CAP theorem and FLP impossibility... What can be done to prevent the Stopocalypse?

This is just a kinda loose and pretty fresh idea that has been accumulating in my mind for some years now, and in the last 12 months I have done a fair bit of study on the subject of distributed systems, and as I was reading this forum I came across a subject relating to emergency responses in the event of a liveness failure, the main vulnerability of the Tendermint BFT consensus.

I will just refer to biological systems, for a clue, and specifically, the way in which the brain and cardiovascular system coordinate with each other, at the lowest level.

Our body has different levels of autonomy and automation and isolation between parts of the nervous system that act as firewalls that ensure that when something goes wrong, there is countermeasures.

It seems to me that there is not much difference between this structure and how any fully resilient network system would retain its three vital properties, Consistency, Availability and Partition-tolerance/resistance.
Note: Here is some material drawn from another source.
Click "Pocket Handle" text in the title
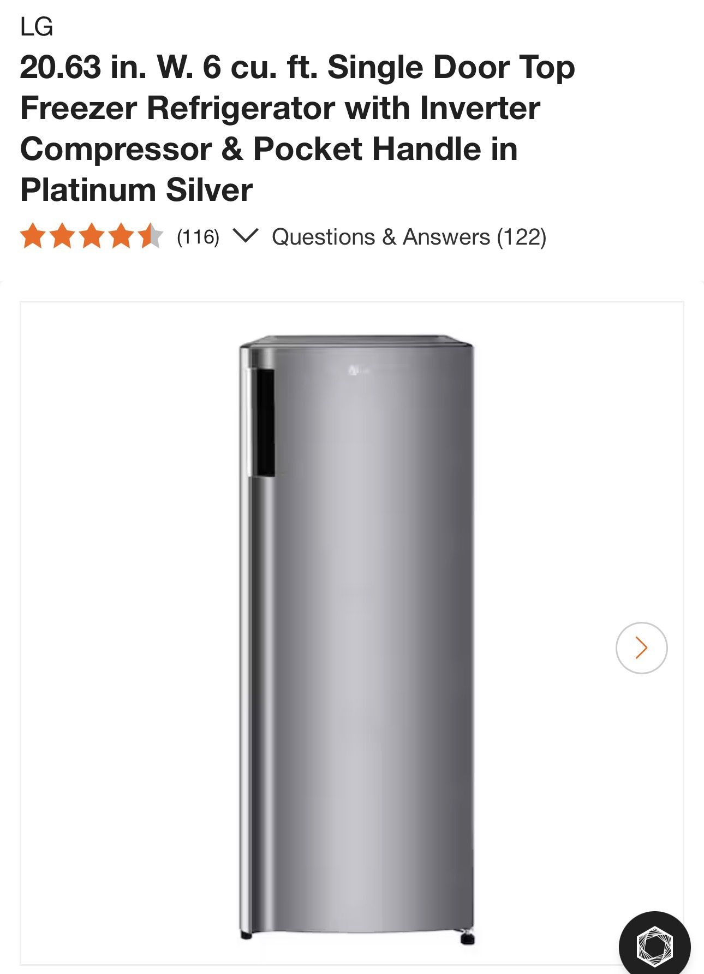This screenshot has width=704, height=974. (367, 149)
The design of the Tendermint consensus gives you C and P, but the A is therefore deprecated. For this reason, the one big danger of this model is that the whole system stops making blocks at all. Nakamoto consensus has low capability with the C, and for this reason it takes so long for it to reach finality, and even, in theory, its finality is only secured to at best a degree of like 99.9999%, but a 0.00001% chance that someone rebuilds a whole chain with a smaller total when all block hashes are summed, that the entire chain could be forked and cause the mother of all reorgs.
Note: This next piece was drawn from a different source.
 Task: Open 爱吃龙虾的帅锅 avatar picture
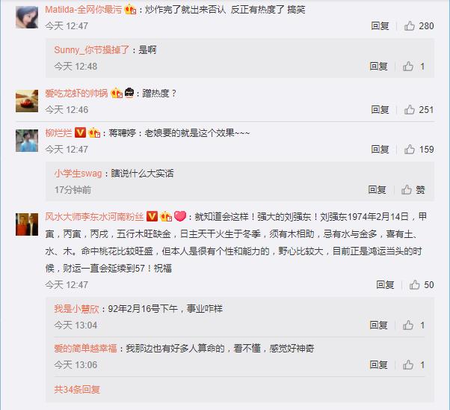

Ok, I think that is enough background for those who are not as familiar with the issues relating to what things distributed networks can do, so, here is my idea…

We have already in existence system designs that have strength in two and weakness in the other, I covered the two above, so we have CP for TM, AP for BTC (etc) and what about AP?

AP is what you have in a system like Kafka, which does not try to certify the data at all, it only makes sure that it is impossible to split the network (a double spend is a network split) and impossible to disconnect any nodes, at least not for long, unless they are stuck with only one path to the internet that is physically disconnected.

Since biological systems have solved this problem long ago, I think that they are a model for how it can be solved. But more conservatively, as I saw a topic about the possibility of the very young Cosmos Hub mainnet going down, and ‘emergency measures’, I just want to put forward an idea for how to deal with it.

In some respects, the design approach of Cosmos already has a pathway towards the solution and it’s really just a matter of time, the way I see it, we have Nakamoto on one side, which mostly also focuses on the ‘double spend’ (network partition) problem, and there isn’t really any big solution going on here, but suffice it to say that it could be possible to have a PoW chain running in parallel, slowly replicating the Hub chain as a backup system, which nodes can fail over to connect to in such an event.

This would cover a lot of scenarios but it would almost completely close up the weakness of availability in TM’s design.

But I think the ultimate solution, as that one there is probably already in someone else’s mind as a countermeasure anyway, and if not, it is now, the third pillar can be made stronger by building a PA focused, mainly communication network system, like Kafka. This kind of connection completely closes up the possibility of chains losing contact with the hub, with a PoW chain running in slow motion with low user demand and primarily archive/backup purpose, a Kafka style unbreakable communication network, could form a secondary backup channel that keeps the (hopefully many thousands of) subchains moving, even if one or more of the hubs between them has shut down.

One last thing, that will also help, aside from using different architectures to provide backup service, is that it actually will be a huge advantage, so long as the protocol is robust, the implementations vary widely. This will ensure that in the chains of chains, one attack can’t take them all down.